U.S. targeteers had always looked hard at the use of incendiaries against Japanese cities. Devastating fires like those which had followed the 1923 Kanto earthquake in Yokohama had shown how vulnerable the largely wooden Japanese cities were to fire. Incendiaries would also reduce the need for pinpoint target intelligence, since fires could devastate large areas.

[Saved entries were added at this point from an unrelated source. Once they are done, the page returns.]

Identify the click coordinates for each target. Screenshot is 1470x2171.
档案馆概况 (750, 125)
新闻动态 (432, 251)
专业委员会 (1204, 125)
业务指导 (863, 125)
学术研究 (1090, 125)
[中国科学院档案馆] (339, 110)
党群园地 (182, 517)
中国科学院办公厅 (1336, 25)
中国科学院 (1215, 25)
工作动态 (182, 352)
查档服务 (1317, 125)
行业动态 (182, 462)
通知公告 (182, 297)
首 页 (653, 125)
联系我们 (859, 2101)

By early March 1945, it was clear that the U.S. daylight precision bombing campaign was ineffective. Major General Curtis LeMay, commander of the bombers of the XX Air Force, decided to send his entire force of B-29s at night, at much lower altitudes and carrying almost no defensive ammunition, against Tokyo. The result was the holocaust discussed above. By the time Japan surrendered in August 1945, the bombers had attacked all but three of Japan’s major cities and towns. They had killed as many as three hundred and thirty thousand people (not including those lost to the atomic bombs).
Forcing Surrender
Why did the Allies bomb Japan at all? By the time the firebombing started, Japan’s industry was already moribund, largely thanks to the American submarine campaign. Foodstocks in the home islands had never been robust, even before the war; by 1945, some parts of the civilian population were already nearly starving. It seemed to some in the West that surrender must be just a matter of time.

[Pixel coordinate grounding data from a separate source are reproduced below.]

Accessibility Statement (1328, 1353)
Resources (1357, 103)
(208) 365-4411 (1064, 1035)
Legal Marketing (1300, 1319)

By late 1944, though, it was becoming increasingly clear that Japan was unlikely to surrender without the application of additional force. Even in August 1945, after the Japanese emperor had intervened personally to force a surrender, some army officers and units attempted to block the surrender announcement. The Allies could have invaded the home islands, but the bloody and slow campaign to get close enough to Japan to launch an invasion had shown that an amphibious attack on the homeland itself would come at a horrendous cost to the invaders. It would have been unthinkable (and politically suicidal) for an American president to sacrifice American and Allied lives in an invasion that might have been precluded by aerial bombing at a much lower cost to the U.S. Meanwhile, more and more Allied prisoners of war and native populations in countries occupied by Japan (especially China) were dying each month the Japanese held out.
By the spring of 1945, Allied military and political leaders were willing to consider almost any means to raise the pressure on the Japanese and force a surrender, despite the cost to Japanese civilians. From LeMay’s point of view, the switch to incendiaries was simply a way to bomb more effectively. The U.S. Army Air Forces also had their own reasons to try to force a Japanese surrender without a ground invasion. Air Force leaders had sought for decades to become a service independent of the Army and the Navy. The greater the role the air forces could play in victory, the more compelling the rationale would be for a separate air force.
Did firebombing help to end the war more quickly, even though it caused devastating losses of civilian life? While scholars remain divided, many have concluded that the firebombing, coupled with the dropping of the atomic bombs, the Soviet declaration of war against Japan, the effects of the blockade, and possibly the prospect of a conventional invasion, combined to tip the balance of Japanese government decision-making in favor of surrender—barely.